Иней ив и волосы, холодные на рассвете.
Цапли буквы, молчанье угля и молчанье золы.
Междуречье между Евфратом и Тигром, речью и речью.
Город, которого нет он всегда открыт.
* * *
Всякая печаль тайна, но не всякая тайна печаль.
А есть печаль, расплывающаяся на все далекий стук колес и шаги мыши по подушке, буквы и цветы. Эта печаль уже не тайна, потому что она ответ на все. Что это? печаль, тоже печаль.
И печаль та вода, которая всюду находит путь. Море над плотиной. Если забыть щелочку оно вольется. А забудешь всегда плотина длинная, и на помощь звать не по правилам. А если не забудешь, закроешь оно найдет еще щелочку, там, куда не дотянешься рукой, закрывая ту, первую. Море печали около Голландии, Северное море. С туманами, нефтяной пленкой, водой из Рейна, протекшей мимо утеса с Лорелеей.

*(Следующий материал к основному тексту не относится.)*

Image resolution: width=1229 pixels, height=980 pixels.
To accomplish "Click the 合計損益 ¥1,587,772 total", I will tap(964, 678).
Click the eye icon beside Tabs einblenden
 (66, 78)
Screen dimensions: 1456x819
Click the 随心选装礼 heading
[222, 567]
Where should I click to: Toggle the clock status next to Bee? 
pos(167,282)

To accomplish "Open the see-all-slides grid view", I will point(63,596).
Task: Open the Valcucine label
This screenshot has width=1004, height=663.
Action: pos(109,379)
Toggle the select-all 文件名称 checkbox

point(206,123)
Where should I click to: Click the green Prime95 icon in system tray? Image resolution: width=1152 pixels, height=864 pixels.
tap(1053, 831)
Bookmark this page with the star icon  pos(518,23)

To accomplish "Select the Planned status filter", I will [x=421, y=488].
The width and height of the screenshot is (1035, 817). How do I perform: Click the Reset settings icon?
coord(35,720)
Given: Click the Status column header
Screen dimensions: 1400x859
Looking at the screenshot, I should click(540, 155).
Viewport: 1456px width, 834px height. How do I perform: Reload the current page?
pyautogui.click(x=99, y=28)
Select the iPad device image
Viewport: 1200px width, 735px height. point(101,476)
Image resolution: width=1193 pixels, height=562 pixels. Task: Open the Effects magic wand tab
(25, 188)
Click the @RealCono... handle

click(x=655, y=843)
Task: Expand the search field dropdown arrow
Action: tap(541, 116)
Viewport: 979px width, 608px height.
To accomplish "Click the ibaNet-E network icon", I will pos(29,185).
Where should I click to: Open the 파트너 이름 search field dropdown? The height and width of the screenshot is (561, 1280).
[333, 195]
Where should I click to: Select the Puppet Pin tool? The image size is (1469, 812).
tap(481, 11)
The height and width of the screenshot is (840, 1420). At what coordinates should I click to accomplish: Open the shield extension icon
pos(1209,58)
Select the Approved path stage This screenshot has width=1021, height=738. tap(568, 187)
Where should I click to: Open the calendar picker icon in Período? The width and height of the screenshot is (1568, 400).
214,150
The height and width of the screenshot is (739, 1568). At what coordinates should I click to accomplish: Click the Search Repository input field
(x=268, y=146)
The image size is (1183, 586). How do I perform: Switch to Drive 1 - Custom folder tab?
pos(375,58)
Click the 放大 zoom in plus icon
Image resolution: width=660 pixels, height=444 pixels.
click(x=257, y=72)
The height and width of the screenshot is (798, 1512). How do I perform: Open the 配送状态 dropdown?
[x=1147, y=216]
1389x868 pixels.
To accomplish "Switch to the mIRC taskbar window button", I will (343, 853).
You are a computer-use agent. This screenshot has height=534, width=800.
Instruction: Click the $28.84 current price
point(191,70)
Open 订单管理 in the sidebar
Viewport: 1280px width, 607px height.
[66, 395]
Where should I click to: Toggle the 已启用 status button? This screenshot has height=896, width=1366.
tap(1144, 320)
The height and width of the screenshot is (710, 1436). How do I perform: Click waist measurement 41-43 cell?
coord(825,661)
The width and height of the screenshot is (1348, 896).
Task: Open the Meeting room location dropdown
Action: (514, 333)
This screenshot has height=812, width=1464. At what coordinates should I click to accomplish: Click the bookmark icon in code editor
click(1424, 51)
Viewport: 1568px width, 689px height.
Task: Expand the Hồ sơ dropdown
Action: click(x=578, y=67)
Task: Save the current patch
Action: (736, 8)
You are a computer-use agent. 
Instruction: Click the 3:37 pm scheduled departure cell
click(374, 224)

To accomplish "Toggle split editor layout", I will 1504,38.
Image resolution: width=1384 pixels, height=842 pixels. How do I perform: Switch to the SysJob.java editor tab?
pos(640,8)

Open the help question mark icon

Океана печали нет океан охватывает а море отгораживается островами Англией, откуда плоский бело-коричневый камень с окончания земли, подаренный госпожой Ольгой. Но острова дырявая ограда, и вода продолжает вливаться. С севера ледяная печаль, с востока янтарная, из Кенигсберга, королевского города. С запада зеленая тепловатая ряска Саргассова моря, останавливавшая корабли, полная прозрачных рыб, которые потом станут змеями и вернутся назад, в печаль.
Не требуй ни с кого ясности, просто стой рядом все, что ты можешь. И не надейся, что тебя заметят. В печали не встречают, потому что все, что приходит тоже печаль, и оно давно уже было здесь, и ты тоже.
И не думай, что поможешь всякое движение будет лишним. И не думай, что не надо делать этих лишних движений печали нужен корм, ей нужно что-то, что она снова и снова превратила бы в себя.
Медленно движутся материки, Индия плывет к нам (какого черта?), Калифорния уплывает от профессора Янечека. Байкал расширяется, а море печали может уменьшиться, а может, его и совсем закроет, выдавит. Может быть, море занесет песком, и на нем вырастут легкие города, а жители будут рыть колодцы, докапываясь до воды в глубине, опасаясь потратить ее всю, поливая ею яблони. А вода не кончится, потому что всякая печаль тайна, потому что как поддержать, потому что вот опять порог, и надо что-то делать, хотя ничего из этого не получится.
* * *
Жизнь поперек частей, пристальный Новый Год,
праздник белых забот, снятых с петель дверей.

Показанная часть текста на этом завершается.